Friday, September 09, 2005

Even the "right" thing comes with drama


I told CT today that I intent to tell my Hero about our tryst. He reacted about as I expected. He doesn't see "why I should bother?" My Hero would be "better off not knowing". "It's gonna get out because my Hero has a big mouth". I addressed each of his concerns. Why should I bother; because I am not comfortable the lies that I have told. I did what I did. I had no obligations to my Hero then, nor do I now. He asked, so I am telling; and should have when he first asked. As far as him being better off not knowing, if he asked me about it then I know he is prepared to hear the answer. That is one solid thing between us; if we don't want the answer to something we don't ask it.

The concern about my Hero having a big mouth is amusing to me though. CT and my Hero have history. CT used to be involved with the chick that my Hero later got involved with. No big deal, men do that kinda thing and the two of them aren't "friends" anyway, just associates. But my Hero let me in on how it went down...turns out CT hooked the two of them up, to get her out of his hair once he became serious with his girlfriend. So, that plus a few other tidbids of info, lowered CT's credibility when it comes to my Hero. He's never wanted me involved with him anyway. So, I don't quite believe when he tells me "something he's heard". One thing I feel confidant in is that when I confront my Hero about something, i get the truth, and anything I've asked him about has been discounted in some way. Anyway I've digressed. I got it in my head that this would make for prime opportunity to see if this "big mouth" theory is true.

I know my Hero is gonna want to ask CT about it once I tell him because he just asked CT about it last week and he told him no. So yes I am gonna confess to my Hero. And I am gonna tell CT I have chose to not tell him. Although his current girlfriend was not then at the time, I'm going to go under the guise that I don’t want it to get back to her. I am confidant that if I tell my Hero not to say anything, that he wont. So even though I am proving the point to myself, I am proving it to CT too.

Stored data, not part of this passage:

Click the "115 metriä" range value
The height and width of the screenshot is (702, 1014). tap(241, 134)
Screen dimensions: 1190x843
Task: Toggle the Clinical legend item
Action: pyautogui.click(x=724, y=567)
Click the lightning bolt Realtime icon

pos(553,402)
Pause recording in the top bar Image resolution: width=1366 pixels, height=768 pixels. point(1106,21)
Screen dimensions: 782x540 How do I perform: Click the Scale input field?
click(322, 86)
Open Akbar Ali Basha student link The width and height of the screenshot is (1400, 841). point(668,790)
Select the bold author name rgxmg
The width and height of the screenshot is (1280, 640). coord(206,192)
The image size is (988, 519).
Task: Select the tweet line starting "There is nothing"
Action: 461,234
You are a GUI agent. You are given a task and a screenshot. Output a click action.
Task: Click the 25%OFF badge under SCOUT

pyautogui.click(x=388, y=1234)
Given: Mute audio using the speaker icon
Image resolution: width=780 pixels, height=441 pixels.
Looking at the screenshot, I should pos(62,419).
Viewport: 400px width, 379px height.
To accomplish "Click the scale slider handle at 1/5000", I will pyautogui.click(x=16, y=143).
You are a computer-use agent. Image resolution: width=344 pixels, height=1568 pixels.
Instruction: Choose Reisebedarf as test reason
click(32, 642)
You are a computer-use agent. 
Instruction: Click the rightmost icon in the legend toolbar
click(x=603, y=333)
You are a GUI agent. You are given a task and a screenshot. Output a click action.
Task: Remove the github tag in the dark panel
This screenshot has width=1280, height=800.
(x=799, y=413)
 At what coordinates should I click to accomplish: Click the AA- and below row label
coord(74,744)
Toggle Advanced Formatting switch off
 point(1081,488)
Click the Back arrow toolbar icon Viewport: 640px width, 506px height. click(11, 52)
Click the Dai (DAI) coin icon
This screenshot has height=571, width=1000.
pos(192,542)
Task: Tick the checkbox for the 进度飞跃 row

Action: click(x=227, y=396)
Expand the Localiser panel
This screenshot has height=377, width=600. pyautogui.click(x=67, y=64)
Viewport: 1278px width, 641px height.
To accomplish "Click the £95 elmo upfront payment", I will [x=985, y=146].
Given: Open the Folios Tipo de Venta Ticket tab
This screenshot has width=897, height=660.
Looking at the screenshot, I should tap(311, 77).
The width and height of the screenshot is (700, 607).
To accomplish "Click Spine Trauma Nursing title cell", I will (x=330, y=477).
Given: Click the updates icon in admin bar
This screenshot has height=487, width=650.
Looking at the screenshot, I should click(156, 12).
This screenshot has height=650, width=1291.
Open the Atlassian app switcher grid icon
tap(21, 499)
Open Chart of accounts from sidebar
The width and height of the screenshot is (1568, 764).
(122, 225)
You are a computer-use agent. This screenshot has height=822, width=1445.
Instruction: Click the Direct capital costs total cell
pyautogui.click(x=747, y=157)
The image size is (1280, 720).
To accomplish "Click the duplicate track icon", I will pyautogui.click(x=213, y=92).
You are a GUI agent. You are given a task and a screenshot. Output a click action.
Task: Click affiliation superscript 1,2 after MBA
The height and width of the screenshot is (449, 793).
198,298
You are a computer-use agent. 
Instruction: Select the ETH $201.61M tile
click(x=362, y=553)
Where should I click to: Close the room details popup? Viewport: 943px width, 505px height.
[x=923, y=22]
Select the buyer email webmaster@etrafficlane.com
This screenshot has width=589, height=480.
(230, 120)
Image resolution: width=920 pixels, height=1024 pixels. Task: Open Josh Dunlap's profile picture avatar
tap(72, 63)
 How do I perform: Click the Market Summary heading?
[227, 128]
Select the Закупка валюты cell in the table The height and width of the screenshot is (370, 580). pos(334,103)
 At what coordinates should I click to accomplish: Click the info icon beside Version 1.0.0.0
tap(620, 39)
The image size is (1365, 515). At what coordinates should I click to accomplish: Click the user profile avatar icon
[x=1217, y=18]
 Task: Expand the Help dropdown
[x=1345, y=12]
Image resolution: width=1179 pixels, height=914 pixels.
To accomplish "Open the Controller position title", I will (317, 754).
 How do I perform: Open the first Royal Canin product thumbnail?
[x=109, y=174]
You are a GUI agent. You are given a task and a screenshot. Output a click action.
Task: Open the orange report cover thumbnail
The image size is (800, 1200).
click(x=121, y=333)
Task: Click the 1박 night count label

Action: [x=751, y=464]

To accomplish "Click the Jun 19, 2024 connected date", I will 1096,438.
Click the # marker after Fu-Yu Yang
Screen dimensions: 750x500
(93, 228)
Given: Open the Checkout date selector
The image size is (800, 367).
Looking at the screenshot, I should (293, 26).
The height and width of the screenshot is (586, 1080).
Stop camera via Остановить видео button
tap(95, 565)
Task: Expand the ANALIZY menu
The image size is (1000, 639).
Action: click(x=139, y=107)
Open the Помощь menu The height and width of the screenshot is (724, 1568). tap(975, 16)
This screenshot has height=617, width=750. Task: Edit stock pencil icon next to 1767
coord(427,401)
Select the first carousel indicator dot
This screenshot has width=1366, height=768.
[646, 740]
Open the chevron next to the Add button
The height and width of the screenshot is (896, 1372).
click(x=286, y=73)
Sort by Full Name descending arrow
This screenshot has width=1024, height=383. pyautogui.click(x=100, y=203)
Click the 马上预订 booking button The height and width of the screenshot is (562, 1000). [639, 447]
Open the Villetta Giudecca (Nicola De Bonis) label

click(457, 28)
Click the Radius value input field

All I want to do is the right thing by ME, whom is most important. This here is exactly why I DON'T LIE. Had I just told him when he initially asked me, I wouldn’t be going through all this silliness.

3 Comments:

Blogger LivingSingle said...

I agree, honesty is usually the best policy. So if you feel like Hero can handle the truth, then by all means tell him.

4:28 PM  
Blogger Soul Searching said...

I can't stand to lie, so I totally get this. I had a little fling before M and I were loving each other, and it was with a friend of his. I felt horrible not being honest with him, so I told him about 3 months later. He was upset, but understood and we never talked about it again. Then one day about a week before he decided to leave he brought the affair, as he labeled it, up in an argument...this was 3 years later. Not a mention of it a single time since the day I'd told him. I was completely blindsided by it. I'd thought it was behind us and didn't matter, but apprently the thought was still in his head.

Whatever decision you make will be the right decision for YOU, and it sounds like you've already thought about it a whole lot. I personally couldn't stand the feeling i had holding it in, but after the break-up i found myself frequently wondering if it would have been different if i hadn't told him that.

Too bad we can't read ahead in the book to see if it ends the way we want!!

2:13 PM  
Blogger obifromsouthlondon said...

lying and truth economical the same thing? you could go ahead and tell, or keep mum. difficult call from a male perspective. I've been behaving lately so I ... I've become regular? scratch that.